Remember, Hershman keeps claiming that SJR-7, the proposed constitutional amendment to ban same-sex marriage and civil unions, doesn't have any, shall-we-say, side effects. You'd think he could look across the border at Ohio and see how their amendment is screwing up domestic violence laws there since the language in both amendments is similar. (If you're not married, it won't be domestic violence anymore - that would be a "legal incident of marriage.") Hey, that won't happen here! Don't question! Just hurry up and pass the amendment without thinking about it!
But then ole sneaky Hersh decides to pull his bait-and-switch. He gets his claws in a "vehicle bill." What does his bill do? It redefines the definition of "family or household member" in domestic violence laws to specifically cover unmarried couples. Cuz, you know, he just felt like it.
The bill now moves on to the House.
ED NOTE: I changed the post to clear up any confusing language about the vehicle bill. Thanks to Doug Masson for pointing out where my errors were in the post originally. I've asked him for permission to reprint his very clear description of vehicle bills and their purpose.

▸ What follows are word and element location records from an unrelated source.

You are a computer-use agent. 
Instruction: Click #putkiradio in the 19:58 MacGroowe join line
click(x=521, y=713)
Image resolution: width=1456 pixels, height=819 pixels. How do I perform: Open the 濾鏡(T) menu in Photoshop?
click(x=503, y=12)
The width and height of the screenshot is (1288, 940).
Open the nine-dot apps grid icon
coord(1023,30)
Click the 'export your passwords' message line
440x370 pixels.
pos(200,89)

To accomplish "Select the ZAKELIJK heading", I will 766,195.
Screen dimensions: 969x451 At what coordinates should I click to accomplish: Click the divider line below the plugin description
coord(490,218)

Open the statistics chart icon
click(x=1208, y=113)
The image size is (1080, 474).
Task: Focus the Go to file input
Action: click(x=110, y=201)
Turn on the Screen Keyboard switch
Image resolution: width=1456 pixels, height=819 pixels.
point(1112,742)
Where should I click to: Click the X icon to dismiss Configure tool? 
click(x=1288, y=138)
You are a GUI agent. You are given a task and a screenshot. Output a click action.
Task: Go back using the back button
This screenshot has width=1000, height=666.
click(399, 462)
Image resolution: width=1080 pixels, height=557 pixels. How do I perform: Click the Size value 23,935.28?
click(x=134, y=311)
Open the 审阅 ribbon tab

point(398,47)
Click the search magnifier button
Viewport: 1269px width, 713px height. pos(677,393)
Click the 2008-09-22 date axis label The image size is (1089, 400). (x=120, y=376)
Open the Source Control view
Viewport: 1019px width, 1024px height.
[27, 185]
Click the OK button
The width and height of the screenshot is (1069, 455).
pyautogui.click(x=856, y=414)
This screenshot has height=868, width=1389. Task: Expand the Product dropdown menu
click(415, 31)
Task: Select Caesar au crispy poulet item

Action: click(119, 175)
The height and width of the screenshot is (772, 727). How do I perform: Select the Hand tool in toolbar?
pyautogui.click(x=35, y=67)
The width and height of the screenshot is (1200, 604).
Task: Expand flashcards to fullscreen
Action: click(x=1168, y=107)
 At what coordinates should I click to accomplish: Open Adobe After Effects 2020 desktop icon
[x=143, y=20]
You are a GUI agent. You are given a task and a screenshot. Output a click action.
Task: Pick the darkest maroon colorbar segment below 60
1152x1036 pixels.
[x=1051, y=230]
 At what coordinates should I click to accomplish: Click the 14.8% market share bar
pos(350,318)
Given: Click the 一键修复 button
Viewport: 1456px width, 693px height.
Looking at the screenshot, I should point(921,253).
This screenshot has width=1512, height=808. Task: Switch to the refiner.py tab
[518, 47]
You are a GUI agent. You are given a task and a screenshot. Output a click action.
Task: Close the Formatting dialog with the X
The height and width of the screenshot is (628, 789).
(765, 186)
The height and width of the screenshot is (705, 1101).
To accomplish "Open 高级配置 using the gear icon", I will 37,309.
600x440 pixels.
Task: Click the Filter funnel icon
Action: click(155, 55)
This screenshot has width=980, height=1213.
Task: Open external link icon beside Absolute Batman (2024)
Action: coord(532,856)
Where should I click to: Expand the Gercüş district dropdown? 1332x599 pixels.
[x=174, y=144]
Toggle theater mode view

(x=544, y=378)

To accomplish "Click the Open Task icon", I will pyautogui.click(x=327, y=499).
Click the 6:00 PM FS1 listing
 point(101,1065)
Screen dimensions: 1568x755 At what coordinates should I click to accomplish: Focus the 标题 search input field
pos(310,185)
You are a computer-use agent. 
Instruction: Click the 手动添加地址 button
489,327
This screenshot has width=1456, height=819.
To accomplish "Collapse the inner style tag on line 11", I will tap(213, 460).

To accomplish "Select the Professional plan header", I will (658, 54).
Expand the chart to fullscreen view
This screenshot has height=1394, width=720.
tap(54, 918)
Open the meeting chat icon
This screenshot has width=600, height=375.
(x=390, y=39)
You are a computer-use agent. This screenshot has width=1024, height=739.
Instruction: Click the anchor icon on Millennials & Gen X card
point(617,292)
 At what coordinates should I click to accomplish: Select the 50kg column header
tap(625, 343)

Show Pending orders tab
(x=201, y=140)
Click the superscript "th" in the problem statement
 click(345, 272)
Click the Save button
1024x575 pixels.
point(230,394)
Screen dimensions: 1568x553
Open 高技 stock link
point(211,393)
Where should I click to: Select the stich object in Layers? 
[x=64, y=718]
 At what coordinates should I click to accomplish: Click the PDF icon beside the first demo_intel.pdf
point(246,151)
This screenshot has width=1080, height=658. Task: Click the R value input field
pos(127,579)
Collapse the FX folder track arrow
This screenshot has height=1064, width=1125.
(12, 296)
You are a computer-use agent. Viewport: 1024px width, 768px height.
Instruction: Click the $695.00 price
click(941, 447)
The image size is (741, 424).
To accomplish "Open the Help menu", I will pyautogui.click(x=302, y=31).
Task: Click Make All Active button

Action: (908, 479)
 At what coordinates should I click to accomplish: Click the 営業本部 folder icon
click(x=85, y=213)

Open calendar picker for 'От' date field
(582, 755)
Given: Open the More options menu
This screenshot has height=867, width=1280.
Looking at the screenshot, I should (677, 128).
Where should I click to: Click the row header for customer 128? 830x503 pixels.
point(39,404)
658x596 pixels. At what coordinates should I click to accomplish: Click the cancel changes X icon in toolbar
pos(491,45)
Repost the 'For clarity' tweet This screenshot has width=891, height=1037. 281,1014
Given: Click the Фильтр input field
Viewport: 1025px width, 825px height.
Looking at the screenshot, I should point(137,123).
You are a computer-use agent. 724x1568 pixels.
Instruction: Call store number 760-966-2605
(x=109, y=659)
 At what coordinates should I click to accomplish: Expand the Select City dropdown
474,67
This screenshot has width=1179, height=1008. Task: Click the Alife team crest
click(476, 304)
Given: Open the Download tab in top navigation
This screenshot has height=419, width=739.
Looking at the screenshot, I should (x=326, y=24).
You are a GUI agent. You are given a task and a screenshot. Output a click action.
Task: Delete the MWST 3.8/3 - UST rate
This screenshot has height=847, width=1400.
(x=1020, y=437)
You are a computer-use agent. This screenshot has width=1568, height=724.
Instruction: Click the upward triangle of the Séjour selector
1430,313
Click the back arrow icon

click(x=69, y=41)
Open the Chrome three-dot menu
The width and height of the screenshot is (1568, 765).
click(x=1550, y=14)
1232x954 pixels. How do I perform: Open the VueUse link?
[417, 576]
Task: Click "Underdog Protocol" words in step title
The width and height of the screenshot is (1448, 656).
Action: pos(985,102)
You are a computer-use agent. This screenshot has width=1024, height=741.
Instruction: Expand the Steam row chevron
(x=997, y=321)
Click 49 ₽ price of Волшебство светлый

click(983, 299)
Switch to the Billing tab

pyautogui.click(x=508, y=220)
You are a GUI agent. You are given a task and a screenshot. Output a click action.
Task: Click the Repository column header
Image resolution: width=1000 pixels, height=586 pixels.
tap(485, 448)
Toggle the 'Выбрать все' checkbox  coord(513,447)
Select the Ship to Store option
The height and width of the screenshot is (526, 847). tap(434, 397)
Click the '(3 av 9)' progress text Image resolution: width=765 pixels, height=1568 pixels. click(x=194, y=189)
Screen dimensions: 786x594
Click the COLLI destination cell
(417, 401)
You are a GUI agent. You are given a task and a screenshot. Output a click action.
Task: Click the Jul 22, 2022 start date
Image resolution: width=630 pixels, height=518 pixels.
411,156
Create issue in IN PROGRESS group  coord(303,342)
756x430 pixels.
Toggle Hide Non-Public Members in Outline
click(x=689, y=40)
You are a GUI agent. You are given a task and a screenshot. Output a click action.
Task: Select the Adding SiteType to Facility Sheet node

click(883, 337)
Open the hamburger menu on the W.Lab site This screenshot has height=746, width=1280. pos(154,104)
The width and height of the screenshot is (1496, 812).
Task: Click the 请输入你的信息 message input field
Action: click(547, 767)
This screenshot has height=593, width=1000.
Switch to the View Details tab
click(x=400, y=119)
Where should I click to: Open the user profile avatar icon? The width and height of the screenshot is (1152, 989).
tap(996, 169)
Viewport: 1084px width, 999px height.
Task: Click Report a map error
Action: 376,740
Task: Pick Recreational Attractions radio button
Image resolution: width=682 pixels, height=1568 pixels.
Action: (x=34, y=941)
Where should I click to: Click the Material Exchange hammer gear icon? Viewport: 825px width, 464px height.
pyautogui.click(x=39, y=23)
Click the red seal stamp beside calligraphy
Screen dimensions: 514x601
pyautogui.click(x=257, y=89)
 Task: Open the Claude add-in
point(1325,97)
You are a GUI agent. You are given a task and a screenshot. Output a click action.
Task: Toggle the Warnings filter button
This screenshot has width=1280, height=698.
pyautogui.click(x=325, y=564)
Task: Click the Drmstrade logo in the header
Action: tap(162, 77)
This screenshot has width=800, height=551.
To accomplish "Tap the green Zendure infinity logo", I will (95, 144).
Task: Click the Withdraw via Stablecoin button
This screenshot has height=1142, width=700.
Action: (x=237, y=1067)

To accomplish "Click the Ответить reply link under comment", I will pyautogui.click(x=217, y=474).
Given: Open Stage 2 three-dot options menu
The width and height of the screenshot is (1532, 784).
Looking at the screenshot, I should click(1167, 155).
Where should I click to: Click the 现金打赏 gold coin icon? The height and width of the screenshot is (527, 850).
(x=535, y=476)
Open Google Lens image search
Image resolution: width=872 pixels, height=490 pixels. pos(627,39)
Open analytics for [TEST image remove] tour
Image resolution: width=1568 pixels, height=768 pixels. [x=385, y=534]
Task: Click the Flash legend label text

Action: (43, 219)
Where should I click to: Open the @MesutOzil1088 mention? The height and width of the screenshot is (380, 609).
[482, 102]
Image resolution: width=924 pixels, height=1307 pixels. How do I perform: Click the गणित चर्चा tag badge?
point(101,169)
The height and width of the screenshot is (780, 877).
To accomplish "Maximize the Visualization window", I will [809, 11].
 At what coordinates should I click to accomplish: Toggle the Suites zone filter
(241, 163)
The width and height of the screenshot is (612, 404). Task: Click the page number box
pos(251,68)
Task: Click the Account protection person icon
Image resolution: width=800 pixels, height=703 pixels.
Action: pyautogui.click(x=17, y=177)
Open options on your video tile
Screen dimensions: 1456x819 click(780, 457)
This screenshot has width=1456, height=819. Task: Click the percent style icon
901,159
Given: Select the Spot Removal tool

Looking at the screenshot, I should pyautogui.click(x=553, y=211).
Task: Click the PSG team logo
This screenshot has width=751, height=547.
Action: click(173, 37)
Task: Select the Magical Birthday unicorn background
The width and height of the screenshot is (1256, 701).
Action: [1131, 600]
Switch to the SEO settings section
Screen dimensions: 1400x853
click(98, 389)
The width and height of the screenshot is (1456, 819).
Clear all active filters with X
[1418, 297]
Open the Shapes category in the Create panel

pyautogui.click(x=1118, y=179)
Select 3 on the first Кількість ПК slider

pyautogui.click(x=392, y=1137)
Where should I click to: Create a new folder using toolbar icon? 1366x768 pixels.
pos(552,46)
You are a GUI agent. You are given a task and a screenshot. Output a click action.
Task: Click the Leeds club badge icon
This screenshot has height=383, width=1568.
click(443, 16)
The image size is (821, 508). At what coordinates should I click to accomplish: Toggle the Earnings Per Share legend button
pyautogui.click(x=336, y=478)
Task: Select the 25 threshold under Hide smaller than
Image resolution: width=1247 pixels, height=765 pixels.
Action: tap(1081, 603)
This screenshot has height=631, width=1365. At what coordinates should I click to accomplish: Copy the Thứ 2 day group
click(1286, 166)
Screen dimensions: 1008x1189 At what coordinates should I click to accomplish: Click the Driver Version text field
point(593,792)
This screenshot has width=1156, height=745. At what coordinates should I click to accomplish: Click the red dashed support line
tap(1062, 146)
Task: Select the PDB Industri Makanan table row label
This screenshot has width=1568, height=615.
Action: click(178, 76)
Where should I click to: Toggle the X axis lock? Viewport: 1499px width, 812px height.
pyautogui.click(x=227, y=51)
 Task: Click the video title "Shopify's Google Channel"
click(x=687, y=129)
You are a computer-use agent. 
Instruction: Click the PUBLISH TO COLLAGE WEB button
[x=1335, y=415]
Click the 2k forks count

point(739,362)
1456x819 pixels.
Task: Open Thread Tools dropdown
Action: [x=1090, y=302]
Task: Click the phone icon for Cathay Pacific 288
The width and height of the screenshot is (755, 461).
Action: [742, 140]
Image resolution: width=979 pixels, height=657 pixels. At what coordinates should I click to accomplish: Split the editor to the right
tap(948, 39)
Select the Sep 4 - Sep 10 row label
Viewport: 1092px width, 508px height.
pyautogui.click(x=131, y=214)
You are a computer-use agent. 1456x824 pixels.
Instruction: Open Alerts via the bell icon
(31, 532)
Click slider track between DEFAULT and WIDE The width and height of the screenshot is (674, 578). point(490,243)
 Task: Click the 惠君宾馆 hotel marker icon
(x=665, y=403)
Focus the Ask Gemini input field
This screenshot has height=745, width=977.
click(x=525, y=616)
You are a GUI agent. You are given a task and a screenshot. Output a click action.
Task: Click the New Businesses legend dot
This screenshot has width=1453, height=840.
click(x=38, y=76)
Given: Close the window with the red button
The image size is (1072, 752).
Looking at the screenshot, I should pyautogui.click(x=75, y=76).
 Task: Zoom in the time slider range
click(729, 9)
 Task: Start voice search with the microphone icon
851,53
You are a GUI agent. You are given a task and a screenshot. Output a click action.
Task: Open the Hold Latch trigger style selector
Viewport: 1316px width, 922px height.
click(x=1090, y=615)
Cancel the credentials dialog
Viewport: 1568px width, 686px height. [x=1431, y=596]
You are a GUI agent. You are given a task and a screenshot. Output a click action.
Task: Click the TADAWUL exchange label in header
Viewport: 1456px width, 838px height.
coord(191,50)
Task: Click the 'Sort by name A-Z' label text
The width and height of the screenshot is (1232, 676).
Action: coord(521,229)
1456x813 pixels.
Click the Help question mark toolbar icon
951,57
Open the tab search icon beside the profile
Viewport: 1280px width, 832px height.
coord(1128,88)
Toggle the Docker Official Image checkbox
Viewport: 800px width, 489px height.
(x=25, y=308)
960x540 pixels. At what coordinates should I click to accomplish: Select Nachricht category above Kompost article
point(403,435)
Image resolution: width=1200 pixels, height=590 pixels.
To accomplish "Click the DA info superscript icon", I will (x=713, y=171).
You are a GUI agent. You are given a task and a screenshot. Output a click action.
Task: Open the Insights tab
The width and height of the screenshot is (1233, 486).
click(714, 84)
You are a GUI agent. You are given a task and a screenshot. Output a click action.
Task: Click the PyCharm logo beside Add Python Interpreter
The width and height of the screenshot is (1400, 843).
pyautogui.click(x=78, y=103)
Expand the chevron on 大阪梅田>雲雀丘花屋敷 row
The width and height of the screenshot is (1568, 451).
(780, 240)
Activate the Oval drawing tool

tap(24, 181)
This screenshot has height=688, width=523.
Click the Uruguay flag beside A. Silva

Got his permission. From Doug: "Vehicle bills are just blank bills introduced at the beginning of the session to technically comply with rules regarding deadlines for introducing bills. I think hey usually get assigned to the rules committee where the head of the chamber (Senate President pro tem or House Speaker) controls things. The leadership can then approve initiation of bills that came down the pike after the introduction deadlines but before the committee deadlines. It's pretty routine and done by both parties."